Shares of Canaan – CAN – shot up 40 percent shortly after opening and saw a maximum gain of more than 44 percent, but it soon turned down, dipping below the IPO price in less than half an hour and slipping to an intraday low of $8.21. In the company’s market debut Thursday, it registered a modest 0.11 percent decline at $8.99.
The opening trade was $12.6 per share, above its IPO pricing of $9 per share, which was at the high end of expectations. The offering raised a total of $90 million and initially valued the bitcoin miner mega-seller at $1.42 billion.
Although the company’s final fund raised was over 75% less than the initially expected $400 million target, its successful IPO has received plenty of praise and was considered a milestone for the blockchain/crypto industry.

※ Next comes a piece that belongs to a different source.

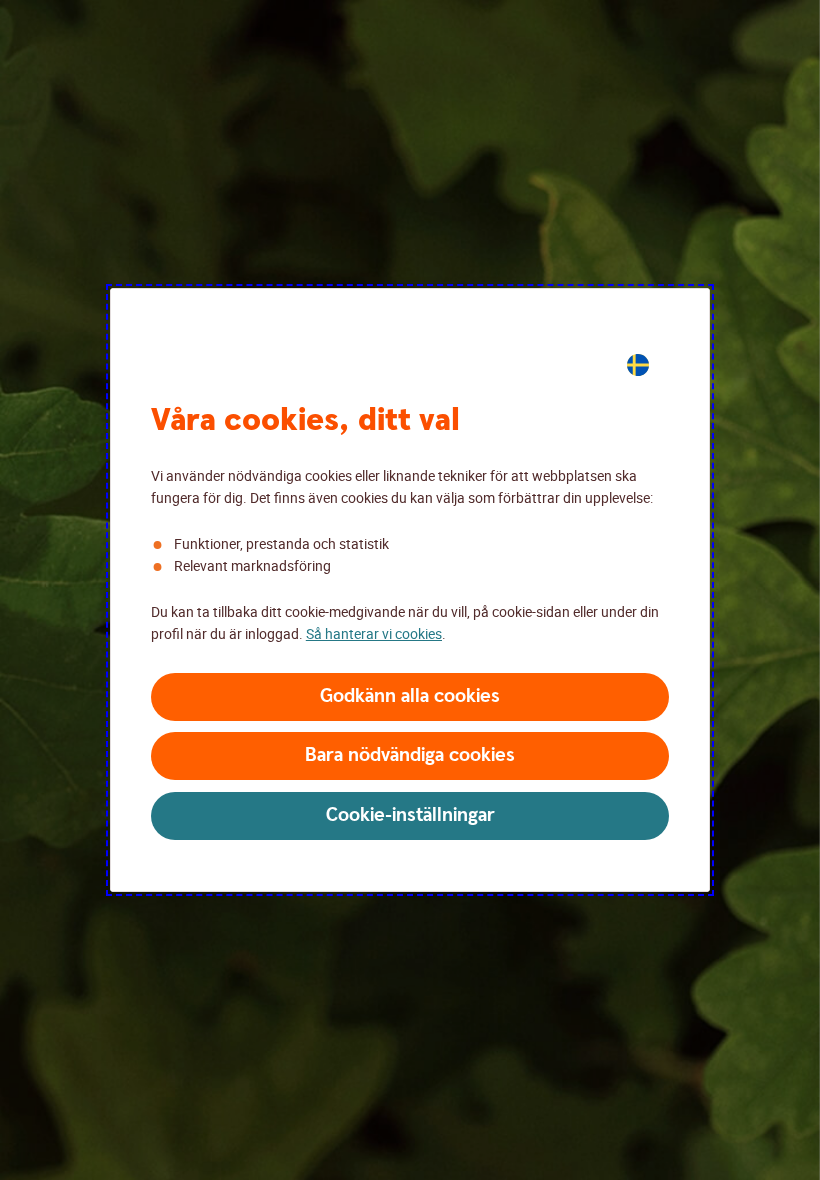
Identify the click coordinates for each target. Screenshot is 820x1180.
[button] (410, 697)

“This listing is actually a link, a link between the traditional capital market and the new (blockchain) industry, and a link between the traditional world and the new economic world, which may lead to more chemical reactions. We also expect more people to have a better and more comprehensive understanding about blockchain and artificial intelligence,” said Canaan’s co-chairman Kong Jianping.
Following its public listing, investors will now be able to acquire a stake in Canaan, which gives speculators a chance to get involved in the cryptocurrency market without needing to actually invest in the volatile cryptocurrencies directly. For better or worse, this will give normal investors a say in the direction the company moves forward.
IPO road full of twists and turns
The company, which created the first bitcoin ASIC miner Avalon, had made many attempts in seeking public but failed both in mainland China and Hong Kong before heading to the U.S.
In 2016, the company had tried to list on Shenzhen Stock Exchange via a back-door listing, but the plan was canceled after failing to satisfy the regulatory requirements; In August 2017, the company submitted a listing application to the NEEQ, but ultimately it retreat from the domestic market for unfriendly policy known as the ICO ban; In May 2018, Canaan made a comeback targeting the Hong Kong market, but it let its IPO application lapse six months later.
As a bitcoin miner producer, over 99% of its revenue comes from sales of bitcoin miner and related components, so fluctuations in the price of bitcoin have a direct impact on its business performance. In 2018, bitcoin plunged more than 70 percent; in the same year, Canaan’s IPO attempt in Hong Kong failed, the IPO plans of its two rivals – Bitmain and Ebang, also failed.
According to Canaan’s prospectus submitted on October 28, its profits fell sharply since 2018 amid the bitcoin crash. In the first half of 2019, Canaan reported a loss of $45.8 million with net revenue of $42.1 million. However, the company predicts a bright future for the soaring demand for bitcoin mining machines and its AI chip business for another.
Seeing the success of Canaan, other firms in the blockchain industry might also be considering an IPO of their own. In late October, another Chinese bitcoin mining giant Bitmain has reportedly filed for an IPO in the U.S.